- **Supplied text**:
Is the city a place of freedom? Reflections on Priya Sen’s documentary on Delhi

Priya Sen’s newest documentary explores the everyday lives of young women in contemporary Delhi. The film is available for streaming as part of Birkbeck’s Arts Week. In a podcast that accompanies the documentary, the director was interviewed by Professor Melissa Butcher (Geography, Birkbeck) about the process of film-making in urban India. Together, the podcast and the film invite the audience to reflect on how the arts and the social sciences can be used in combination to explore contemporary urban life. The event marks the launch of Birkbeck’s new MA/MSc Cities programme, showcasing its interdisciplinary approach.

Image courtesy of The Kitchen.

The social life of cities

Early thinkers of urbanization reflected on the ways in which city living was transforming the relationship between individuals and others. In the “Metropolis and Mental life”, Simmel coined the famous concept of the “blasé”, in reference to the indifference that urbanites expressed in multiple everyday interactions. Compared to traditional rural settings, he argued that urban life allowed for a certain degree of autonomy. In the city, people were liberated from the constant social expectations of communitarian life and could thus behave more freely. What would Simmel say if he could watch Priya Sen’s exploration of everyday life in Delhi?

In “Yeh Freedom Life” we follow the lives of Sachi and Parveen, two young people living in a working-class neighborhood (Ambedkar Nagar) of Delhi. The film shows their struggles to negotiate family and societal expectations for “the right to live their lives properly and openly”. Far from the “blasé” attitude, what we observe is the constant scrutiny of others in relation to the protagonists’ choices of who to love and how to live their lives. The film invites viewers to reflect on how patriarchal norms are contested but also reproduced and accommodated within India’s fast-urbanizing society. This topic has been recently discussed by Sanjay Srivastava during Birkbeck’s “Gendered cities” webinar in which he explored the spatial-politics of gender in contemporary urban India. For Sanjay, rather than challenging gendered norms, Indian society is incorporating those normative ideas through practices of “modern” consumption.

(Un)making gender in urban India

The documentary opens with scenes of an event where a female audience listens to a talk based on Hindu mythology followed by a discourse on the importance of women’s education. The event can be seen as a space where “traditional” and “modern” ideals are combined to offer a standard of womanhood compatible with contemporary India. In the event, we are first introduced to Sachi and her soon to be married friend Didi. They both work in a beauty parlor where they spend their time discussing their love affairs while threading costumers’ eyebrows with impressive dexterity. In the “Beauty Care and Training Centre”, femininity standards are being produced but normative behaviors are also subverted through Sachi’s personal struggle for a fulfilling life. Despite Didi’s protest over the sorrow inflicted on her friend’s family as a result of her unusual choices in love, Sachi refutes any critical commentary, arguing that “if you live by what people around you say, life will be very hard”.

- **Work required**:
In the reflections on Priya Sen's documentary about Delhi, what neighborhood do Sachi and Parveen live in?

- **Extracted material**:
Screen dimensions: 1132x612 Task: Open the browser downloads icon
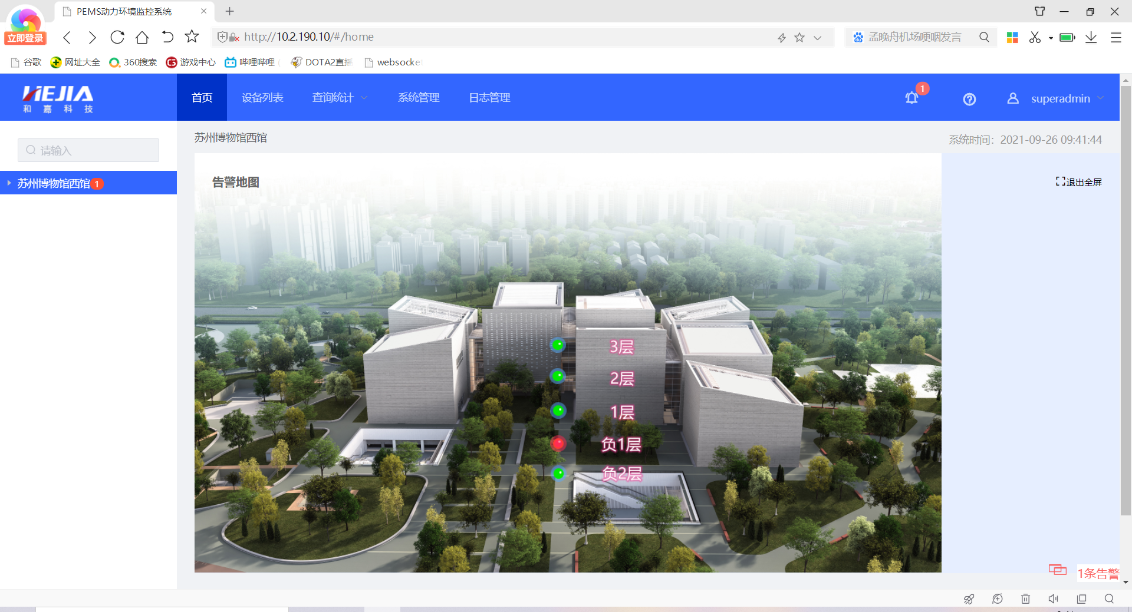click(1091, 37)
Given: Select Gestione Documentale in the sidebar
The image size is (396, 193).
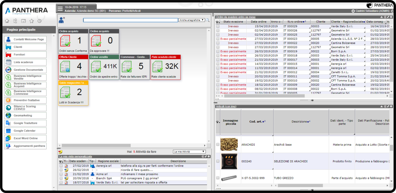Looking at the screenshot, I should point(25,70).
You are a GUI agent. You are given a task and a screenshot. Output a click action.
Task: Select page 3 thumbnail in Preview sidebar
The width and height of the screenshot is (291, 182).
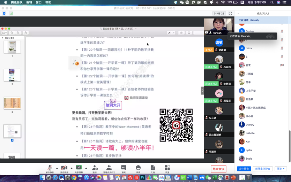pos(12,103)
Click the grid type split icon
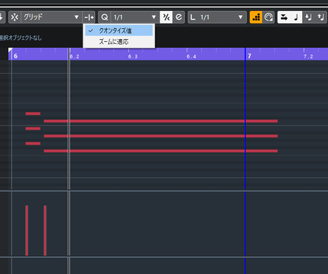Image resolution: width=328 pixels, height=274 pixels. 89,17
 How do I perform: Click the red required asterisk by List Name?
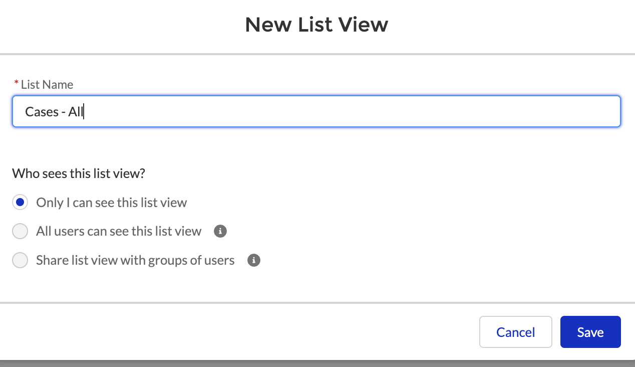point(16,83)
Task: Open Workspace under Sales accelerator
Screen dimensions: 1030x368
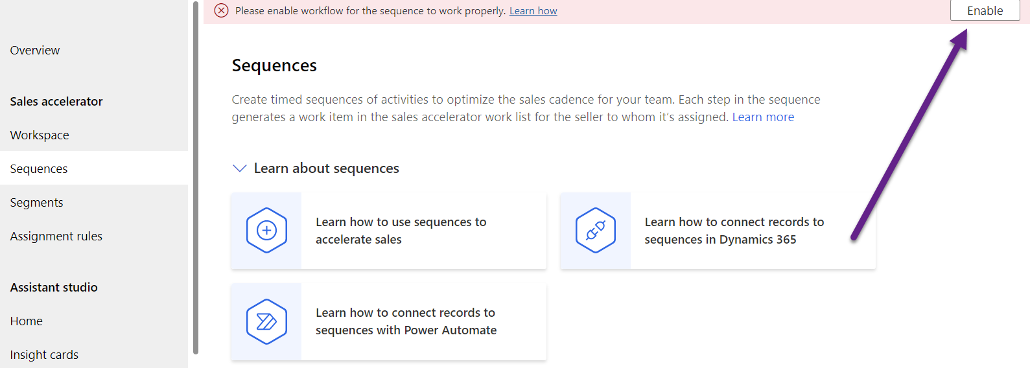Action: pos(40,135)
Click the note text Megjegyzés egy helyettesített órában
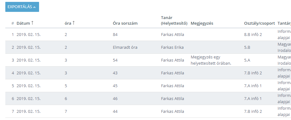Screen dimensions: 291x120 (x=211, y=60)
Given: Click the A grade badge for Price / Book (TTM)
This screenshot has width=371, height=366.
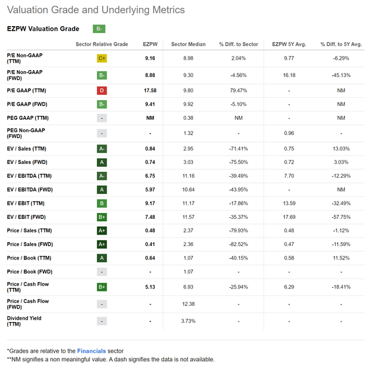Looking at the screenshot, I should tap(102, 258).
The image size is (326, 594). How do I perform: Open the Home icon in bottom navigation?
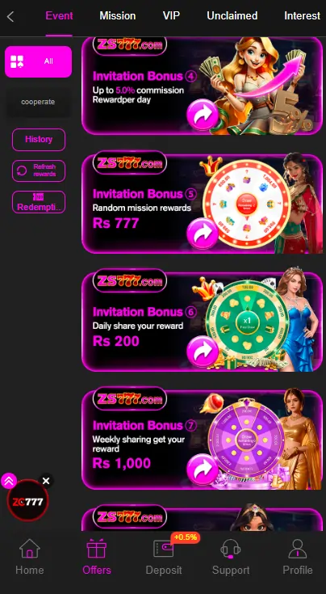tap(30, 549)
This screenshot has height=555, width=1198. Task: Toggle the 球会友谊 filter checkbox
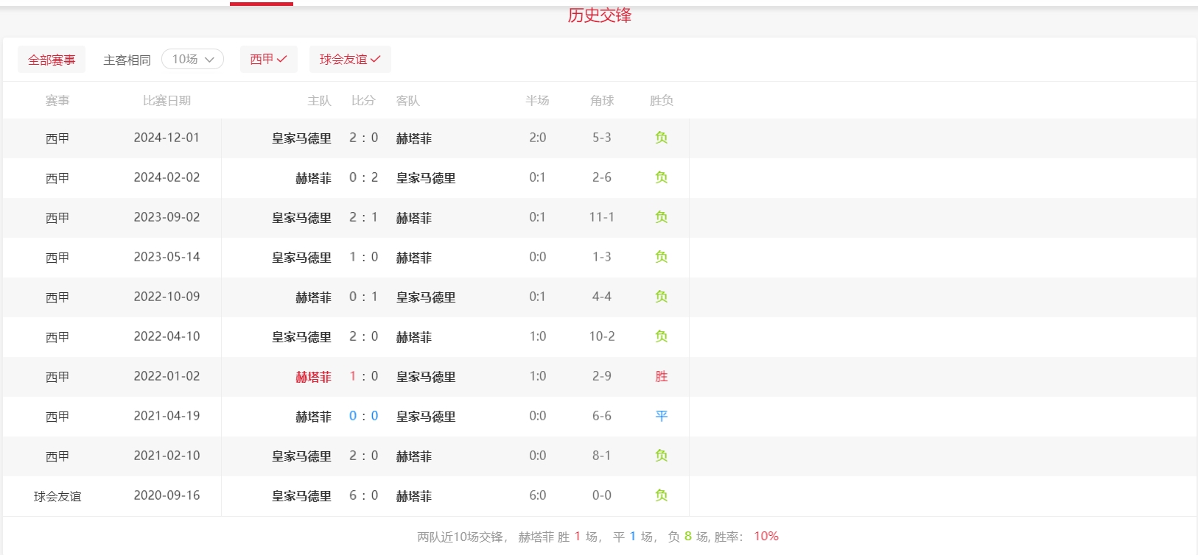tap(350, 59)
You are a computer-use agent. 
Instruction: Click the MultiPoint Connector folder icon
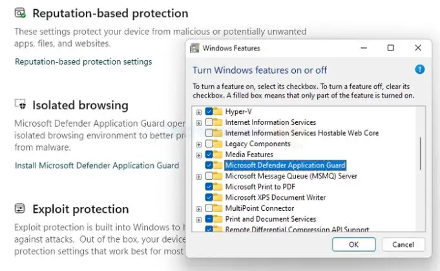pos(218,208)
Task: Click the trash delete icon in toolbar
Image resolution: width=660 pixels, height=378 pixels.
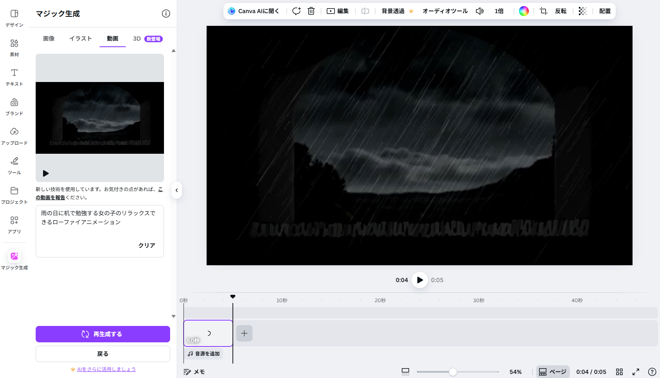Action: point(311,11)
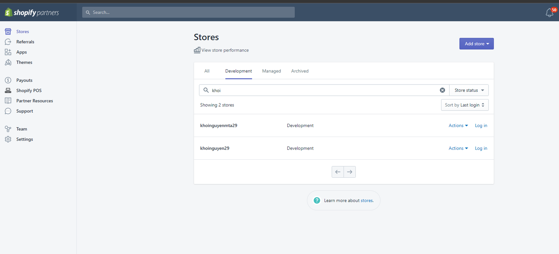
Task: Click the top global search field
Action: click(x=188, y=13)
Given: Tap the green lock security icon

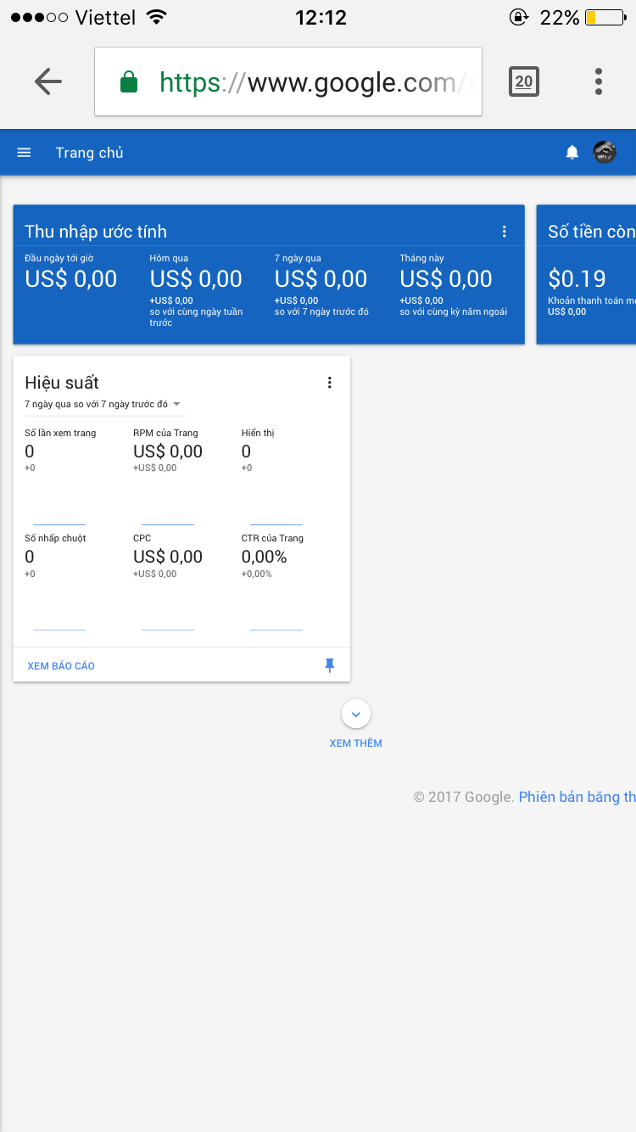Looking at the screenshot, I should [129, 82].
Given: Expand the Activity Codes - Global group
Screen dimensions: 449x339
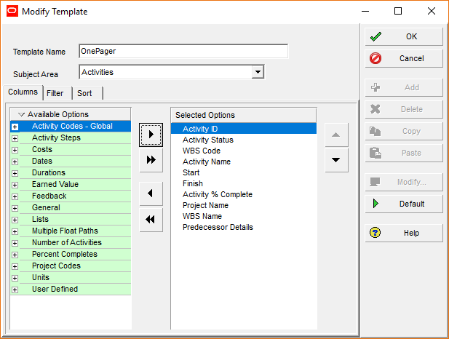Looking at the screenshot, I should point(15,127).
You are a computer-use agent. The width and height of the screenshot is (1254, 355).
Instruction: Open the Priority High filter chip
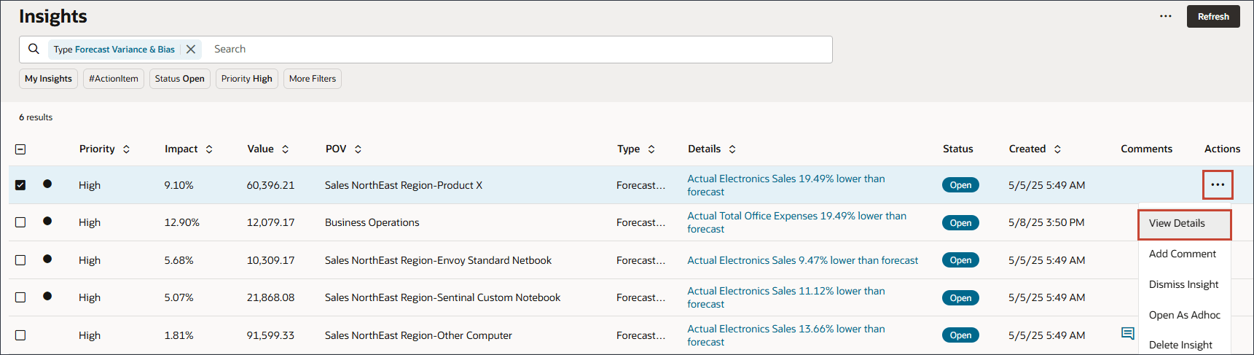point(246,79)
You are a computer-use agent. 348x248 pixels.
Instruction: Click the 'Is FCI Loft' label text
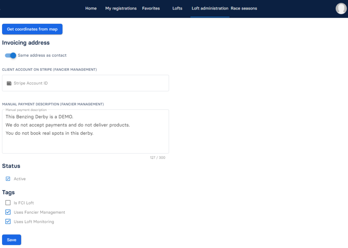point(24,203)
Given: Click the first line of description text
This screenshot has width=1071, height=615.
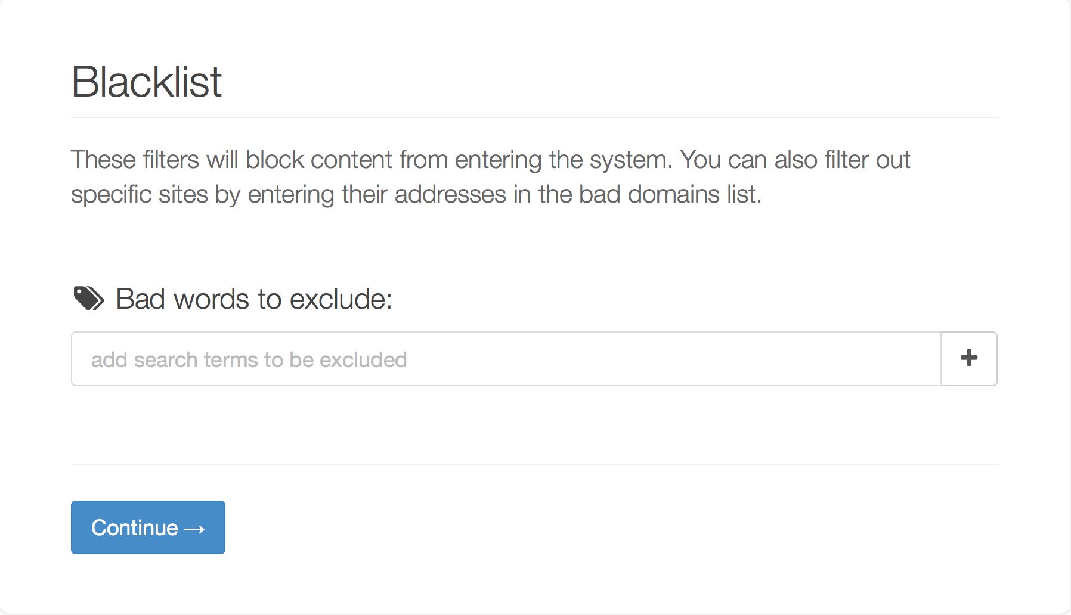Looking at the screenshot, I should tap(490, 160).
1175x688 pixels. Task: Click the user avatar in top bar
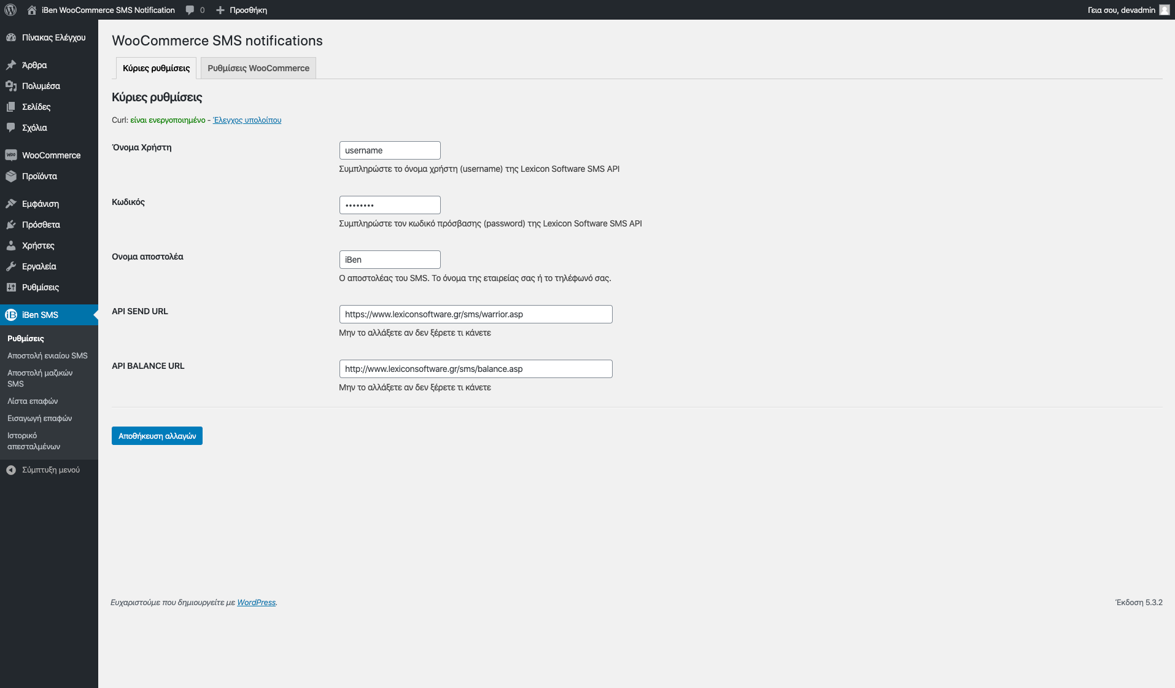[1164, 10]
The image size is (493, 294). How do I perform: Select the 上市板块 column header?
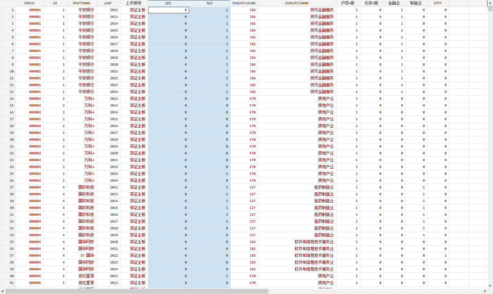[x=134, y=3]
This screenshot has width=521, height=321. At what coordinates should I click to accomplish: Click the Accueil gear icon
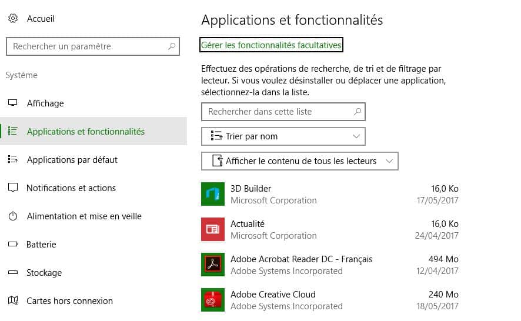click(13, 19)
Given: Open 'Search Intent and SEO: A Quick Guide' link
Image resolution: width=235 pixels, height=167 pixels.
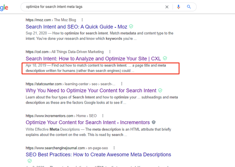Looking at the screenshot, I should click(x=76, y=27).
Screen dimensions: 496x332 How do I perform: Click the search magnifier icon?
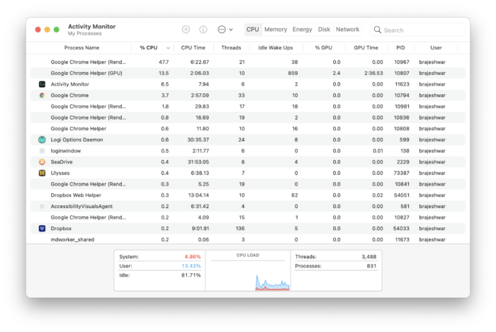click(x=377, y=30)
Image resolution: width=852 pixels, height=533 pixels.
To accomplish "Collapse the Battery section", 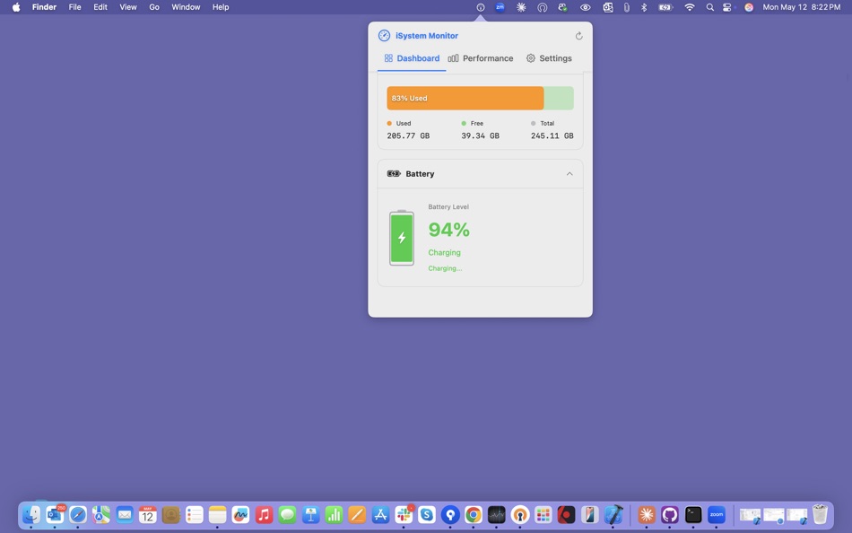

- **Output**:
Ambedkar Nagar, a working-class neighborhood of Delhi.